| Title: | Use Open Data from the Czech Statistical Office in R | 
| Version: | 0.4.4 | 
| Description: | Get programmatic access to the open data provided by the Czech Statistical Office (CZSO, https://csu.gov.cz). | 
| License: | MIT + file LICENSE | 
| URL: | https://github.com/petrbouchal/czso, https://petrbouchal.xyz/czso/ | 
| BugReports: | https://github.com/petrbouchal/czso/issues | 
| Imports: | cli, curl (≥ 4.3), dplyr (≥ 0.8.3), httr (≥ 1.4.1), jsonlite (≥ 1.6), lifecycle, magrittr, readr (≥ 1.3.1), rlang (≥ 0.4.4), stringi, tibble (≥ 2.1.3), tools (≥ 3.6.0), utils (≥ 3.6.0) | 
| Suggests: | rmarkdown, testthat | 
| RdMacros: | lifecycle | 
| Encoding: | UTF-8 | 
| Language: | en | 
| RoxygenNote: | 7.3.3 | 
| NeedsCompilation: | no | 
| Packaged: | 2025-10-06 20:12:03 UTC; petr | 
| Author: | Petr Bouchal | 
| Maintainer: | Petr Bouchal <pbouchal@gmail.com> | 
| Repository: | CRAN | 
| Date/Publication: | 2025-10-06 20:30:02 UTC | 
czso: Use Open Data from the Czech Statistical Office in R
Description
 
Get programmatic access to the open data provided by the Czech Statistical Office (CZSO, https://csu.gov.cz).
Author(s)
Maintainer: Petr Bouchal pbouchal@gmail.com (ORCID)
Other contributors:
- Jindra Lacko [contributor] 
See Also
Useful links:
- Report bugs at https://github.com/petrbouchal/czso/issues 
Pipe operator
Description
See magrittr::%>% for details.
Usage
lhs %>% rhs
Filter the catalogue using a set of keywords
Description
Filter the catalogue using a set of keywords
Usage
czso_filter_catalogue(catalogue, search_terms)
Arguments
| catalogue | a catalogue as returned by  | 
| search_terms | #' A regex pattern (incl. plain text), or a vector of regex patterns, to filter the catalogue by. A case-insensitive filter is performed on the title, description and keywords. The search returns only catalogue entries where all the patterns are matched anywhere within the title, description or keywords. | 
Value
A tibble with the filtered catalogue.
See Also
Other Core workflow: 
czso_get_catalogue(),
czso_get_codelist(),
czso_get_table()
Examples
ctlg <- czso_get_catalogue()
czso_filter_catalogue(ctlg, search_terms = c("kraj", "me?zd"))
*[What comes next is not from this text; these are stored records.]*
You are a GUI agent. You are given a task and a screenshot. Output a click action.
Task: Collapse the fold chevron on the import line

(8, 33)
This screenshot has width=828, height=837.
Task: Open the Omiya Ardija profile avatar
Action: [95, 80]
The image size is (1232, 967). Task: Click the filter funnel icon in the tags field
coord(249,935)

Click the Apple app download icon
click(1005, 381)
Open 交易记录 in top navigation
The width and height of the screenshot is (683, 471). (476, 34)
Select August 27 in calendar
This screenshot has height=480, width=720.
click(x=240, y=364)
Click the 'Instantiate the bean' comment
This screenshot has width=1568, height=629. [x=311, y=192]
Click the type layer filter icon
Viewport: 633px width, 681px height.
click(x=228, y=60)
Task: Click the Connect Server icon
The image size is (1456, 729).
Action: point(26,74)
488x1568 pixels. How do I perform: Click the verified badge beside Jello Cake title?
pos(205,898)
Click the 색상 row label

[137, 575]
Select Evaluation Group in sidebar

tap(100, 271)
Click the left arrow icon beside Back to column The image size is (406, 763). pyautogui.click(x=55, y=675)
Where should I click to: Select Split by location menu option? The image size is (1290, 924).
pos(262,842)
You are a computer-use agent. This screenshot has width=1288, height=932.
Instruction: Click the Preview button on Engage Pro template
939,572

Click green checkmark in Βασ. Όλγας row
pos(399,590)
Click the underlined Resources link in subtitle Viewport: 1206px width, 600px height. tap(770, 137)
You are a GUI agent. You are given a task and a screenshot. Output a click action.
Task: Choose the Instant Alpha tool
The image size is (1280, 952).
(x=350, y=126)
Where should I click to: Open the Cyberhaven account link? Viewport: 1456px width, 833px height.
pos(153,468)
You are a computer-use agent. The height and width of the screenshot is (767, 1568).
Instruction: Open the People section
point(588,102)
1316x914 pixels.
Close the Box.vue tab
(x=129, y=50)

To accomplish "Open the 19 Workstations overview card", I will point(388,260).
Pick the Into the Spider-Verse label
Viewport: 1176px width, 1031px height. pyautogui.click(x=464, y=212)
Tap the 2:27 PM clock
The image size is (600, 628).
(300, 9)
czso_filter_catalogue(ctlg, search_terms = c("úmrt", "orp"))
czso_filter_catalogue(ctlg, search_terms = c("kraj", "vazba", "orp"))
czso_filter_catalogue(ctlg, search_terms = c("ISCO", "číselník"))
czso_filter_catalogue(ctlg, search_terms = c("zaměstnání", "číselník"))
Get catalogue of open CZSO datasets
Description
Retrieves a list of all CZSO's open datasets available from the Czech Open data catalogue.
Usage
czso_get_catalogue(search_terms = NULL)
Arguments
| search_terms | a regex pattern, or a vector of regex patterns, to filter the catalogue by. A case-insensitive filter is performed on the title, description and keywords. The search returns only catalogue entries where all the patterns are matched anywhere within the title, description or keywords. | 
Details
Pass the string in the dataset_id column to get_czso_table(). dataset_iri
is the unique identifier of the dataset in the national catalogue and also the URL
containing all metadata for the dataset.
Value
a data frame with details on all CZSO datasets available in the Czech National Open Data Catalogue. The columns are fairly well described by their names, except:
- some columns contain IRIs instead of human readable text; still you can deduce the content from the IRI. 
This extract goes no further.